Shells with Bacon/Pumpkin Sauce

  • • 24 frozen stuffed shells (or make your own with plain ricotta filling)
  • • 1 lb bacon, diced
  • • 1 cup onion, finely diced
  • • 1/4 cup flour
  • • 1 cup chicken stock
  • • 3 –1/2 cups milk
  • • 1 (15–oz) can or 2 cups fresh pumpkin puree
  • • 1/2 tsp fresh rosemary, chopped
  • • 1 tsp fresh thyme, chopped
  • • 1/2 cup Parmesan cheese, grated
  • • 1 tsp salt
  • • 1/4 tsp black pepper
  • • 2 cups Fontina cheese, grated

Heat oven to 350°F. Place the shells in a 13×9 baking dish that has been sprayed with cooking spray. Sauté the bacon in a medium-size sauce pan until browned, about 10–12 minutes.
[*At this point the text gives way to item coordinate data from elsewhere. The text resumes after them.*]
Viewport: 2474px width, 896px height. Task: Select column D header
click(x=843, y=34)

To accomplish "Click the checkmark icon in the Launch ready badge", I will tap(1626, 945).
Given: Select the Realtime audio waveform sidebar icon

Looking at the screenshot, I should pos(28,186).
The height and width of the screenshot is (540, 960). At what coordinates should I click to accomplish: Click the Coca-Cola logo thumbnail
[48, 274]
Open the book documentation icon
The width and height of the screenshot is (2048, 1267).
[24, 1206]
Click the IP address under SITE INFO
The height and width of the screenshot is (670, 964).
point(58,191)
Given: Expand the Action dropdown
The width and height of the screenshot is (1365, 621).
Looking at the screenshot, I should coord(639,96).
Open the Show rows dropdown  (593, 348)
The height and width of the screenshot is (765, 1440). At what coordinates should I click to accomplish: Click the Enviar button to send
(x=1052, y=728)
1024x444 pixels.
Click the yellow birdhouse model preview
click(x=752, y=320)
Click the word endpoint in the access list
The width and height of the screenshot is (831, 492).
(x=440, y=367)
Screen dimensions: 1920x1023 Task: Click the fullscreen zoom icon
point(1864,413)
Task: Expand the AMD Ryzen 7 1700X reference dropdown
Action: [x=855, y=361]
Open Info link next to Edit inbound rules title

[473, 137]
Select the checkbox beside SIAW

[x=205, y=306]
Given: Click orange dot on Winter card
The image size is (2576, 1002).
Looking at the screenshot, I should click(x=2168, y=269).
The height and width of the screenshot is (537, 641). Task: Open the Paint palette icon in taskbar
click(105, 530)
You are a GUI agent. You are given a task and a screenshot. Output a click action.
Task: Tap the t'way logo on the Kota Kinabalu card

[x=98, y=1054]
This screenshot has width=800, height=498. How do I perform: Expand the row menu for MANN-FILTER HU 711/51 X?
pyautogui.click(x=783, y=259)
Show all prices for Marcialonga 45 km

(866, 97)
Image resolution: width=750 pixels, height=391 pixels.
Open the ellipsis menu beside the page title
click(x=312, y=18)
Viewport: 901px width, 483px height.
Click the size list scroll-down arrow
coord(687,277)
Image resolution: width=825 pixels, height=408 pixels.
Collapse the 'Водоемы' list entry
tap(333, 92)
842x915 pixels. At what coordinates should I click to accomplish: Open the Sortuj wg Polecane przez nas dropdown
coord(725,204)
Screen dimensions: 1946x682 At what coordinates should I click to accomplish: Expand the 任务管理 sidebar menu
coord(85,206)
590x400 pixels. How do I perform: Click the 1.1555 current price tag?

Remove some of the bacon fat from the pan, leaving about 1/4 cup. Add the onions and sauté until translucent, about 6–8 minutes. Stir in the flour then add the chicken stock and the milk. Bring the mixture to a simmer and let it thicken, stirring constantly. Add in the pumpkin puree, rosemary, thyme, Parmesan, salt and pepper. Bring the mixture back up to a simmer. Pour the sauce evenly over the shells and top with the grated Fontina cheese. Place the pan on the middle rack in the preheated oven and bake for 35–40 minutes, or until bubbly and browned on top.

Sweet Roasted Pumpkin

  • • 1 small pumpkin or 1/4 large pumpkin
  • • 2 tablespoons olive oil
  • • 1/8 teaspoon ground clove
  • • 1 teaspoon ground cinnamon
  • • 1/8 teaspoon ground nutmeg
  • • 2 tablespoons packed brown sugar
  • • 2 teaspoons sea salt

Heat oven to 400 ° F. Using a large metal spoon, scoop out the seeds and insides of the pumpkin. Save the seeds for roasting. Use a sharp chef’s knife to cut slices of pumpkin 1 inch thick. Place pumpkin slices on baking sheet. Drizzle with olive oil and rub on both sides of pumpkin. Season with salt, spices and brown sugar. Roast for 18-20 minutes, depending on thickness of pumpkin slices (check at 15 minute mark).

Fresh Pumpkin Puree

Cut a pumpkin in half and remove the seeds. Turn on the oven to 400°F. Place pumpkin on a baking sheet cut face down. Bake 40 minutes or until the pumpkin halves are tender when pierced with a sharp knife or fork. The skins will brown and lift off the pumpkin a bit when done.

Remove from the oven and cool until you can handle. Using a serrated or very sharp knife, cut off the pumpkin skins. Place the skinned pumpkin pieces into a food processor and process until the puree is smooth. Use within two days or freeze.